Bloomberg‘s Farah Nayeri puts the spotlight on London’s Outset Contemporary Art Fund. This isn’t an investment vehicle, though the two women who run it can’t seem to escape the argot of contemporary finance and deal-making. Its something between a art club and a museum committee. Let’s let Nayeri explain:
Outset, started in 2003 by Candida Gertler and Yana Peel, gives about 100 patrons access to the art world for 5,000 pounds a year. It uses the money to help museums fund acquisitions and enable artists to create new works. Tate shops at the annual Frieze Art Fair with Outset cash. The U.K. charity is helping boost individual giving to the arts, which surged 25 percent to a record 382 million pounds in 2007, according to the most recent data from the Arts & Business group, a U.K. charity that links cultural institutions with corporate givers. […] Since 2003, Outset has bought 72 works by 45 artists for Tate, many of the artists new to the collection, says Serota. Pawel Althamer’s “Untitled” (a portable room) was purchased at Frieze in 2007. Outset “encourages galleries to bring important works, which can then be seen at the fair and bought by the Tate,” says Serota, 63. […]
Gertler and Peel are complementary. Gertler, 42, is blonde, blue-eyed, and fine-boned; at our morning meeting in Notting Hill’s fashionable Electric Club, she wears a steel-gray satin blouse and gold designer jewelry. Born in Frankfurt to Romanian parents, she studied journalism and law. After a brief stint in TV, she moved to London in 1992 and started a family. She is married to real-estate investor Zak Gertler, who is worth 150 million pounds, according to the Sunday Times Rich List 2009 where he ranks 362nd out of 1,000.
Peel, 35, has long charcoal hair, dark eyes, and wears a red dress. Russian and raised in Canada, she graduated from the London School of Economics and was an executive director in equities at Goldman Sachs Group Inc. She now lives in Hong Kong with her husband Stephen Peel — head of Asia Emerging Markets at the buyout firm TPG Inc. — and 4-year-old son, traveling to London once a month. […]
Patrons lacked access to artists or curators beyond black- tie galas and gallery openings, Peel says. “A lot was being offered in the way of sales and social engagement, but no one had ever asked Jake and Dinos Chapman if they’d open up their doors and allow a group of 100 people to sit among their ‘Hell’ sculpture,” she says. Outset has since staged seven years’ worth of events, including dinner at sculptor Antony Gormley’s studio, and a trip to the Venice Biennale for perks including lunch with McQueen.

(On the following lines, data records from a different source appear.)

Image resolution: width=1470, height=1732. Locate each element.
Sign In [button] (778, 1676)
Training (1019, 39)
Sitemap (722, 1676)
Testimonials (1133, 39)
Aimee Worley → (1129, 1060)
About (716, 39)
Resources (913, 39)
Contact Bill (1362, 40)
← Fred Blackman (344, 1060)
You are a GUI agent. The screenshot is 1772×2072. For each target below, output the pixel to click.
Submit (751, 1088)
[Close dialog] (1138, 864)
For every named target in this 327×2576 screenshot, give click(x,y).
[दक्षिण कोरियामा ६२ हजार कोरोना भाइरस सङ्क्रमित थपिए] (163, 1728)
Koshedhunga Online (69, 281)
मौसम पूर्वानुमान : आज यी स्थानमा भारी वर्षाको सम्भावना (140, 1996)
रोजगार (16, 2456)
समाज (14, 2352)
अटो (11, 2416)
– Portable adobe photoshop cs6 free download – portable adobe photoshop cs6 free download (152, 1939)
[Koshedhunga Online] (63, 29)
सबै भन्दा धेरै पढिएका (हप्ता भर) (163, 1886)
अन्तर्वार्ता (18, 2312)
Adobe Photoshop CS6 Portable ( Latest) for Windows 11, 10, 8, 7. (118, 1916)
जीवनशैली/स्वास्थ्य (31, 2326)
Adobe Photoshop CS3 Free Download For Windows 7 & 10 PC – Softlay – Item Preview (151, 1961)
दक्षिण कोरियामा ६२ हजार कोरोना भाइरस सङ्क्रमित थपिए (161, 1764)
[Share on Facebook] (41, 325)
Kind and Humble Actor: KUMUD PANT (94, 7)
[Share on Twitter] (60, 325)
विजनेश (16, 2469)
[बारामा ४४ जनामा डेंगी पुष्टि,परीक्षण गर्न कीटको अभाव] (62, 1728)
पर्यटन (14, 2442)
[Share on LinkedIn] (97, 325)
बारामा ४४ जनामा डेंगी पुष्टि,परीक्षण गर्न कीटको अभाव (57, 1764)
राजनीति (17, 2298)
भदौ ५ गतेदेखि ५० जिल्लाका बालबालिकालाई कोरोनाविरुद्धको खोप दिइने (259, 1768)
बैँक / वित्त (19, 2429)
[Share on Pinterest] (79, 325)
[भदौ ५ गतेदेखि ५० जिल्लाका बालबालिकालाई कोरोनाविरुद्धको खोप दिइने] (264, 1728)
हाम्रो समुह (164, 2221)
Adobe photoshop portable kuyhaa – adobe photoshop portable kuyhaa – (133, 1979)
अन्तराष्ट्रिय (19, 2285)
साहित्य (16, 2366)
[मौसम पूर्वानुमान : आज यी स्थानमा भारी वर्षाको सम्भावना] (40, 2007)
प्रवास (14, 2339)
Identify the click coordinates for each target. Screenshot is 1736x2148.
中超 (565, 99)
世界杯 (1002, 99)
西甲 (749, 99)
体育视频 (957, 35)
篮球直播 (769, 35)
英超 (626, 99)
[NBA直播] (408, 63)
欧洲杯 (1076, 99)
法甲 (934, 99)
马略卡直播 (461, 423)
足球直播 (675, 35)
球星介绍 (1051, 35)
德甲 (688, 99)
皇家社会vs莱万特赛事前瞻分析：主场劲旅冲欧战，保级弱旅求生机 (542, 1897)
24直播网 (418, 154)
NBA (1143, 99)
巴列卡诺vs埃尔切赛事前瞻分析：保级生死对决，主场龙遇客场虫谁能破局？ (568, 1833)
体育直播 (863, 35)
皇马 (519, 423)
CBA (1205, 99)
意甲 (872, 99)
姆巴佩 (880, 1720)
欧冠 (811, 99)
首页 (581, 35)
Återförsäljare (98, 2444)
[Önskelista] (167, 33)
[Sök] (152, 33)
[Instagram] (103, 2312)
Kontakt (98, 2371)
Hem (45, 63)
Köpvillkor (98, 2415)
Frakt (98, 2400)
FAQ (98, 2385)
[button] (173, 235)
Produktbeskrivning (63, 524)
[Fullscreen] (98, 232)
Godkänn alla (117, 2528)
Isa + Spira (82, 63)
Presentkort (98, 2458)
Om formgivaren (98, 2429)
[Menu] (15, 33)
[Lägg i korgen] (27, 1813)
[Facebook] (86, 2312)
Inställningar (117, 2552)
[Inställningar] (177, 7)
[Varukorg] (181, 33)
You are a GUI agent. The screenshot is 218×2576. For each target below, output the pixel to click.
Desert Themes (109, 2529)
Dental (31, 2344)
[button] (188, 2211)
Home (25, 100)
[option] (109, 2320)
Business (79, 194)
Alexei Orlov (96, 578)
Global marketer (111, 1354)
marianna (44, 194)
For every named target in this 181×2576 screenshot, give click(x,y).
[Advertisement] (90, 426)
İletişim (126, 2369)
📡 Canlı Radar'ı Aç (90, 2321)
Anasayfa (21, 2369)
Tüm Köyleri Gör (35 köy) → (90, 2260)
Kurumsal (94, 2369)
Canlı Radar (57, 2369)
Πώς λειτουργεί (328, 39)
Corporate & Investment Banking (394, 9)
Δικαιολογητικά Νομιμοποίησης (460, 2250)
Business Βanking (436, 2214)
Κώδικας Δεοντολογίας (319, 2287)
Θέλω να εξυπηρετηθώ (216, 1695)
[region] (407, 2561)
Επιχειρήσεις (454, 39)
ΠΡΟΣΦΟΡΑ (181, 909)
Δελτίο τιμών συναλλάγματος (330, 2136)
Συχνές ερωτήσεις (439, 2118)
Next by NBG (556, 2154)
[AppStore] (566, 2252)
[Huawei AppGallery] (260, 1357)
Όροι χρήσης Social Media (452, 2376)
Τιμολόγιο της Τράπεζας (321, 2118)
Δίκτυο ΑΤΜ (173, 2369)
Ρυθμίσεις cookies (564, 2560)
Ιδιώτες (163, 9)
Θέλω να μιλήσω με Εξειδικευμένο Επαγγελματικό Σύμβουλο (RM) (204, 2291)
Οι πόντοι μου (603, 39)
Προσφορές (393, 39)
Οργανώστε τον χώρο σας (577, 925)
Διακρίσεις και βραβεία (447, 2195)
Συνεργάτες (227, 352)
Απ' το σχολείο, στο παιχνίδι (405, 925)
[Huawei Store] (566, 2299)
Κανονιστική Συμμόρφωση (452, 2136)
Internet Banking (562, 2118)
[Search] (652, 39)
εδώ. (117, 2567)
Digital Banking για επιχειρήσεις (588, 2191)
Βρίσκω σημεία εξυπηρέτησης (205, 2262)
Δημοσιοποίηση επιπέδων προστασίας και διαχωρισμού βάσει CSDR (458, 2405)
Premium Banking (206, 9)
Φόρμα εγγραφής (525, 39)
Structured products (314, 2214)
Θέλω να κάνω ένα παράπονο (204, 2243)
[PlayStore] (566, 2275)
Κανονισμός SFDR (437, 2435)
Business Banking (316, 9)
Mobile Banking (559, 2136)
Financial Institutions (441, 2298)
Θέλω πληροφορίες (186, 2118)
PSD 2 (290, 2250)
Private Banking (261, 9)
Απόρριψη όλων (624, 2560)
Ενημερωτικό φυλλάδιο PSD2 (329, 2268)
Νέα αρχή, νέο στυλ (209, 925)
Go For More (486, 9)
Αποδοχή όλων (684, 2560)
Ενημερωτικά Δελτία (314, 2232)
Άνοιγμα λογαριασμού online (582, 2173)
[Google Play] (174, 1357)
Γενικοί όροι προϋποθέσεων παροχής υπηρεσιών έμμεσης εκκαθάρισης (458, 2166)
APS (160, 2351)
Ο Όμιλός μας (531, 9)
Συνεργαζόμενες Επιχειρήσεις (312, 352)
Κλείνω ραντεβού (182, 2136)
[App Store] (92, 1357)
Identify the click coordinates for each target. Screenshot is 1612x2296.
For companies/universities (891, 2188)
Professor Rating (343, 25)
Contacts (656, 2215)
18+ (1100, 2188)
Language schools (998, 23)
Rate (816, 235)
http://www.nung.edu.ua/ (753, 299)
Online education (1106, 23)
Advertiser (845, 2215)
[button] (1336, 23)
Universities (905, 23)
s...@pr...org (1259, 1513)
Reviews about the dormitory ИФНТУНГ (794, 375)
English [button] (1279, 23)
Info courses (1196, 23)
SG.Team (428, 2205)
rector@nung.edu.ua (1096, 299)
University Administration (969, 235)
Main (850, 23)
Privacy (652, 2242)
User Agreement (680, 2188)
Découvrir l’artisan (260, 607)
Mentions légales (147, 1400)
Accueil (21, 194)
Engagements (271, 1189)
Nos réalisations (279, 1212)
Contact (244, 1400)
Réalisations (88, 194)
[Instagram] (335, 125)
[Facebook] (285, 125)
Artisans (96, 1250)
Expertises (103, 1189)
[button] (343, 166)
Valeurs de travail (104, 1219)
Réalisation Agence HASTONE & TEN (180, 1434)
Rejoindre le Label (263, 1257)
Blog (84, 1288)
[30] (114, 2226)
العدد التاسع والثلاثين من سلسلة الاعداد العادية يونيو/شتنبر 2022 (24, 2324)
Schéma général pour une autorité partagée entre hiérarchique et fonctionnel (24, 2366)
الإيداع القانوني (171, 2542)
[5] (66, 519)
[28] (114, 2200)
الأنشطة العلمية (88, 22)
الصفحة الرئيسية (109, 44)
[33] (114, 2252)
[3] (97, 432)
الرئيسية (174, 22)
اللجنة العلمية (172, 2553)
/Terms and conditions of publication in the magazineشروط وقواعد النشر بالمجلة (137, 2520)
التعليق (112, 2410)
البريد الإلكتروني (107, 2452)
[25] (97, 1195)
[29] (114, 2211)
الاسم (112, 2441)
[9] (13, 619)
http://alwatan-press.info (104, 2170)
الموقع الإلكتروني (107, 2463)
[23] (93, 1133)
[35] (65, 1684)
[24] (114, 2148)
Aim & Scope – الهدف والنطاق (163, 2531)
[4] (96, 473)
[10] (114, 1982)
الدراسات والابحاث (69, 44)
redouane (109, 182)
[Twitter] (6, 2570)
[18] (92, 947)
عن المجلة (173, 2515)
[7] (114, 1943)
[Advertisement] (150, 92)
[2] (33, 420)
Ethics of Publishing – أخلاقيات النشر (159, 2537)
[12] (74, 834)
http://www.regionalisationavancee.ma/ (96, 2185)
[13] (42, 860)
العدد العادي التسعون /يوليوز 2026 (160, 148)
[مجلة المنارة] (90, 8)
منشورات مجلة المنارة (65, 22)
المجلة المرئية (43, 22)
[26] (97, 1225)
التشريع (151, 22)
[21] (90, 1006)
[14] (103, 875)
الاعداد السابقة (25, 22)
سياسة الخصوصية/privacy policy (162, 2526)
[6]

Today, Outset is less an events organizer than an active arts patron. Aside from its donor base, which generates 500,000 pounds worth of annual funding, Outset has a subset of 15 givers who provide one-off funding for new art, as they did with the McQueen work in Venice. Now, “it’s less about ‘What is my access?’ and more about, ‘What are we doing with this funding?’” says Peel, who defines Outset’s mission as “private funding for the public.”